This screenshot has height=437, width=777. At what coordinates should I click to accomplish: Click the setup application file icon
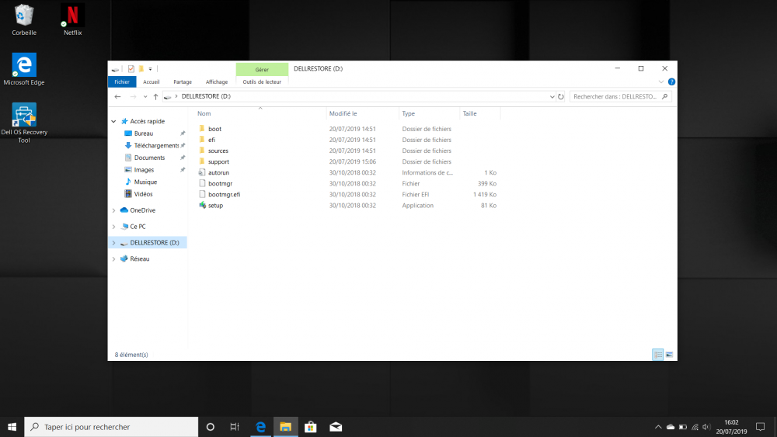(x=202, y=206)
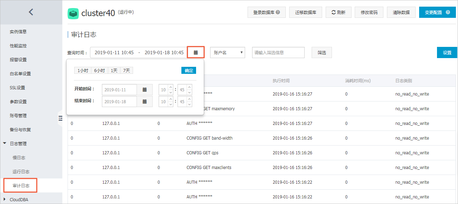The height and width of the screenshot is (204, 458).
Task: Collapse the 日志管理 tree section
Action: point(5,143)
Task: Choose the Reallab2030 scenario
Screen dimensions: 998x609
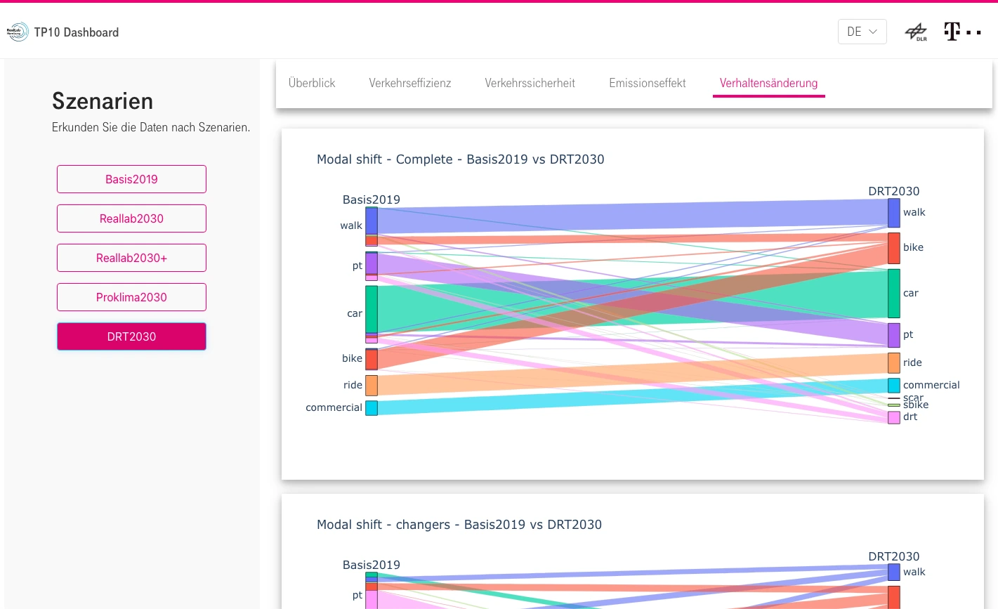Action: pyautogui.click(x=131, y=218)
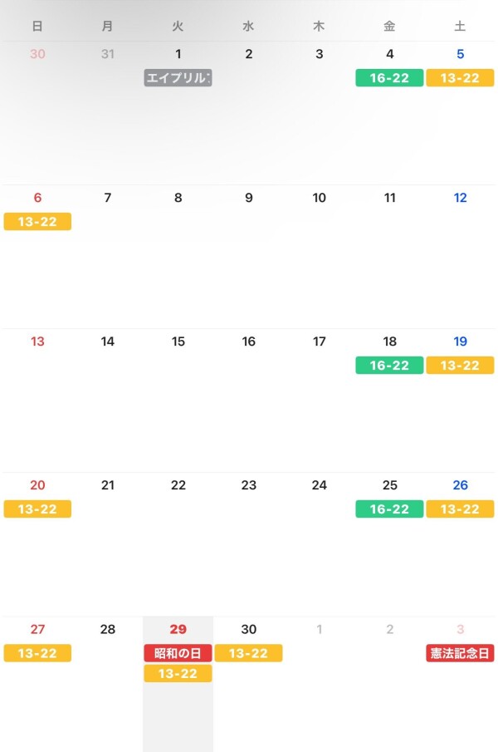
Task: Select date 10 in the calendar
Action: click(319, 198)
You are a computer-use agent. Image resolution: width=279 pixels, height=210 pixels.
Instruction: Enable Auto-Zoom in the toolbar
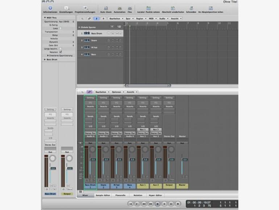click(x=106, y=8)
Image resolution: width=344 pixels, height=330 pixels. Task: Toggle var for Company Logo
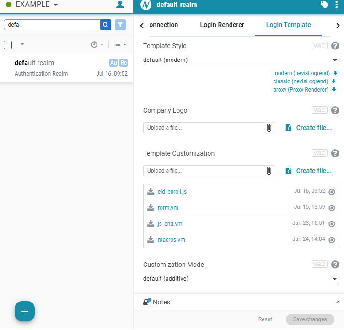pos(319,110)
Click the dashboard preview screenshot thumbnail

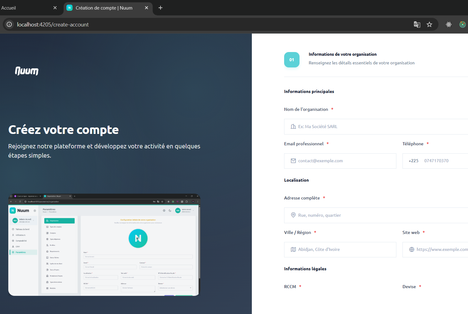point(104,245)
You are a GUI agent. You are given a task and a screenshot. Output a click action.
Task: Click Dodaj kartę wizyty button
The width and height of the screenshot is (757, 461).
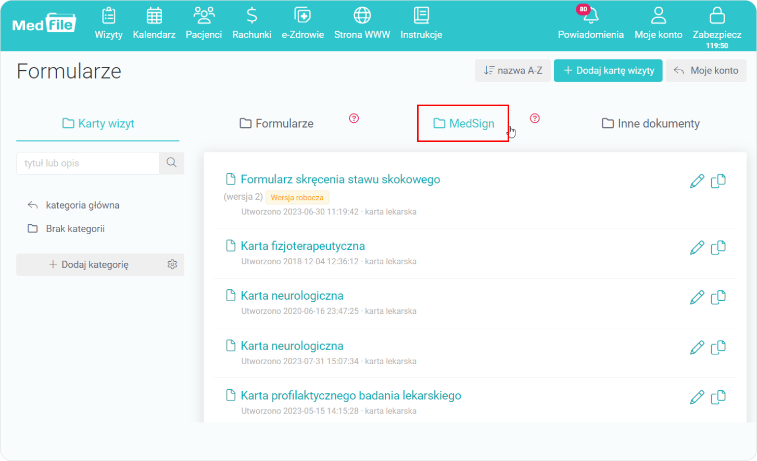(608, 70)
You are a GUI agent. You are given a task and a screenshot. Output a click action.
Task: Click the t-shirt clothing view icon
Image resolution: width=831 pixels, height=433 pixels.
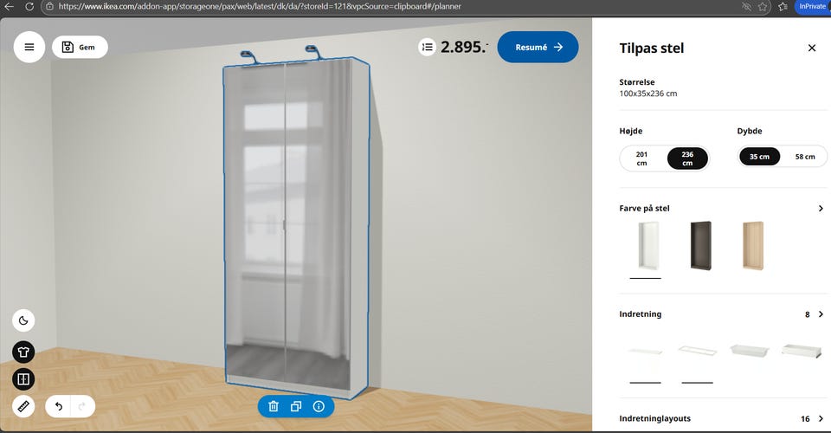(23, 352)
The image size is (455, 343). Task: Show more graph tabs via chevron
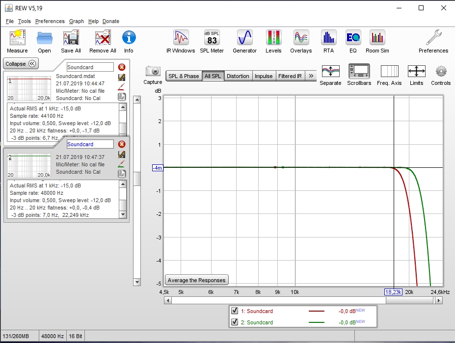[x=311, y=76]
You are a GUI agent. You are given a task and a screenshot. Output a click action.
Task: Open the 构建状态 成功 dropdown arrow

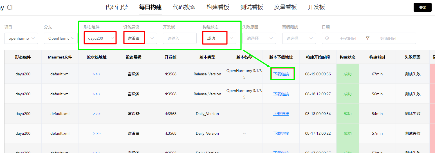point(232,38)
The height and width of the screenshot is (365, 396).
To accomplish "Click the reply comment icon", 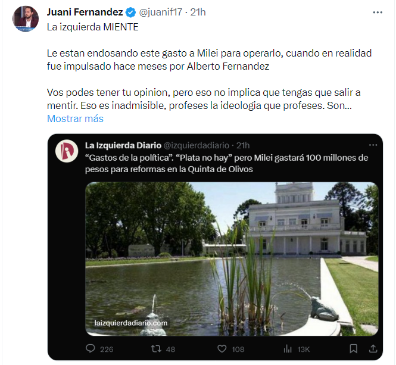I will 91,348.
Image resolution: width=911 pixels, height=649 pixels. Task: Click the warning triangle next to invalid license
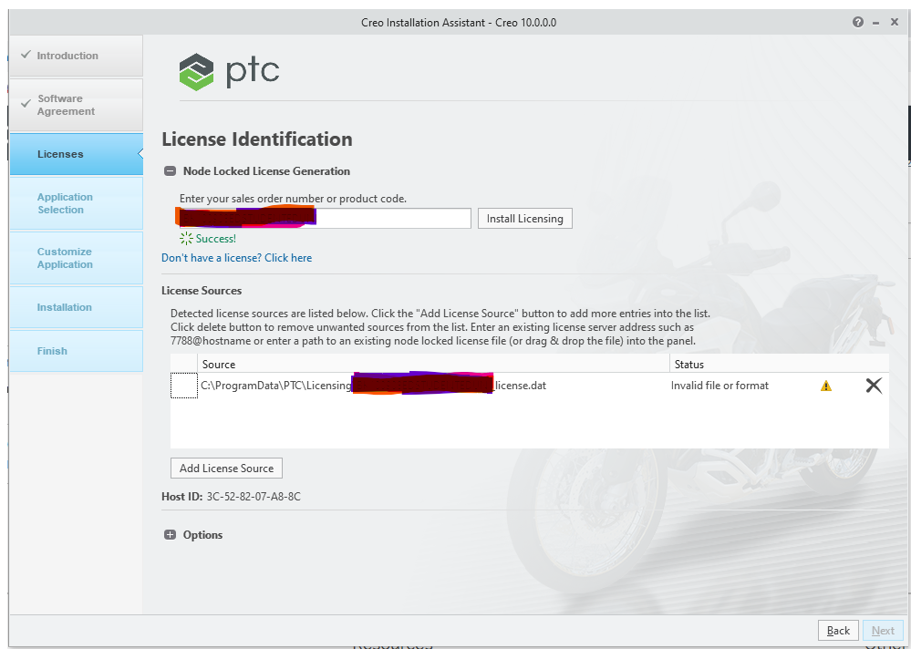[825, 385]
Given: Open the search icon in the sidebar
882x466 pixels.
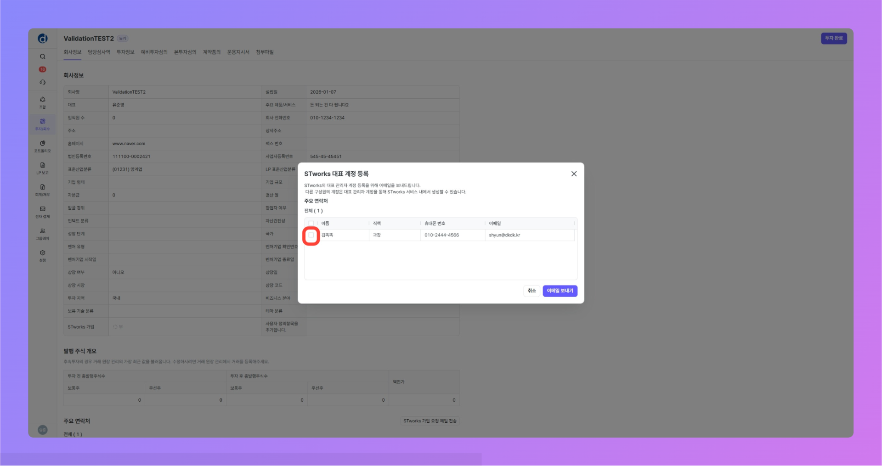Looking at the screenshot, I should 42,56.
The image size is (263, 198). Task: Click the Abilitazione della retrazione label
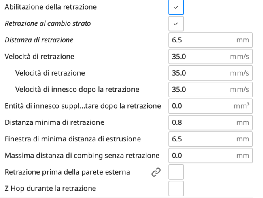tap(51, 7)
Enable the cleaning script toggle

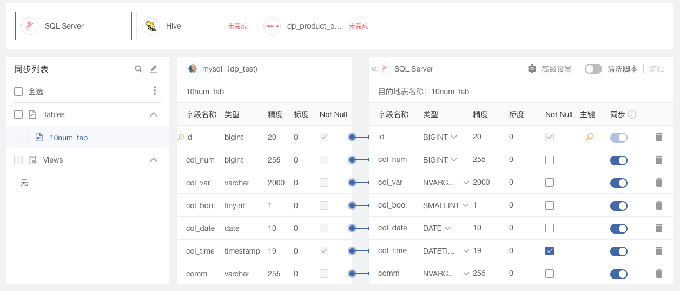tap(593, 69)
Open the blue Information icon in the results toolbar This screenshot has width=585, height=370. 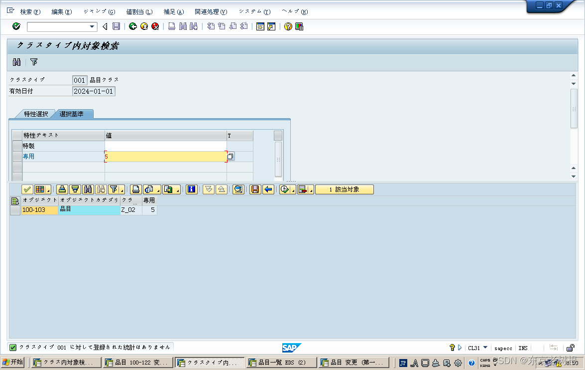click(192, 189)
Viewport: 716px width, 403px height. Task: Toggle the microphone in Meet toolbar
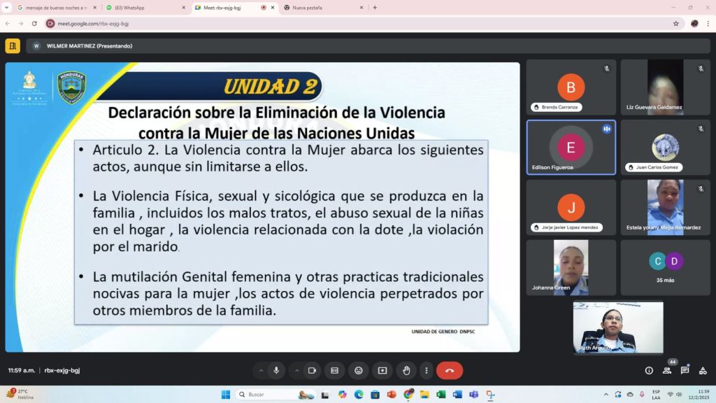(x=276, y=370)
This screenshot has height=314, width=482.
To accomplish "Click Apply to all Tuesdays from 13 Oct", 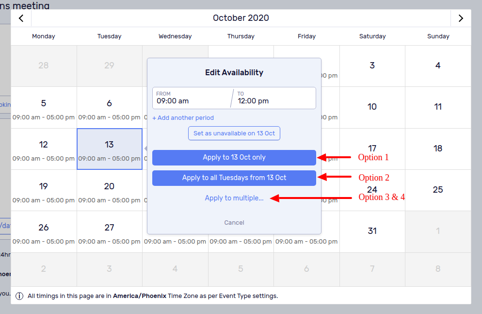I will pos(234,178).
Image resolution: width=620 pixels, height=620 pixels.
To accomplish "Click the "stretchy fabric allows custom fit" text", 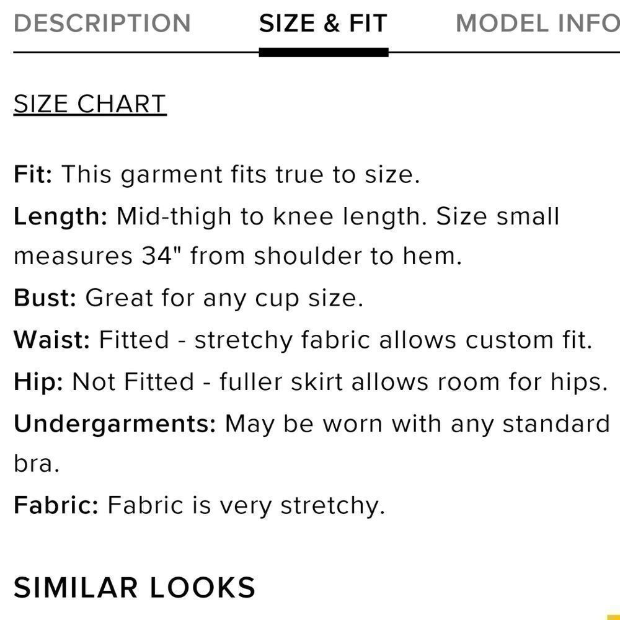I will [x=392, y=340].
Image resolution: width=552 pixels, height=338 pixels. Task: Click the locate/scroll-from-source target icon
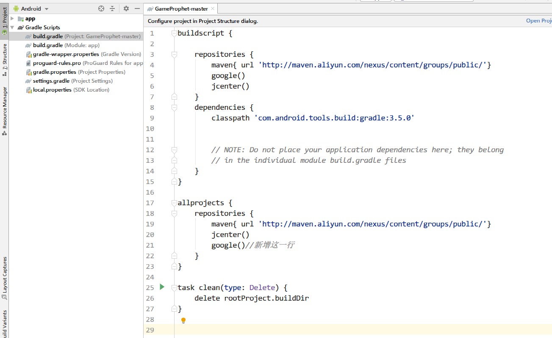pos(101,8)
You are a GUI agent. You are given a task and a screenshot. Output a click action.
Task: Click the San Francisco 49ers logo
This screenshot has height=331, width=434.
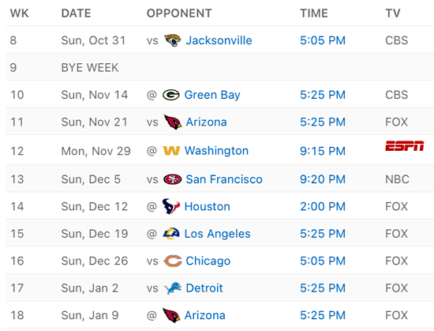click(x=173, y=179)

* **Exercise**:
Give exactly those lines of the listing that run from its first line through the line with "Task: Choose the Reallab2030 scenario", leaving each picture out.

* **Result for this exercise**:
This screenshot has height=437, width=777. At what coordinates should I click to accomplish: Click the setup application file icon
(x=202, y=206)
The height and width of the screenshot is (204, 458).
Task: Collapse the 日志管理 tree section
Action: point(5,143)
Task: Choose the Reallab2030 scenario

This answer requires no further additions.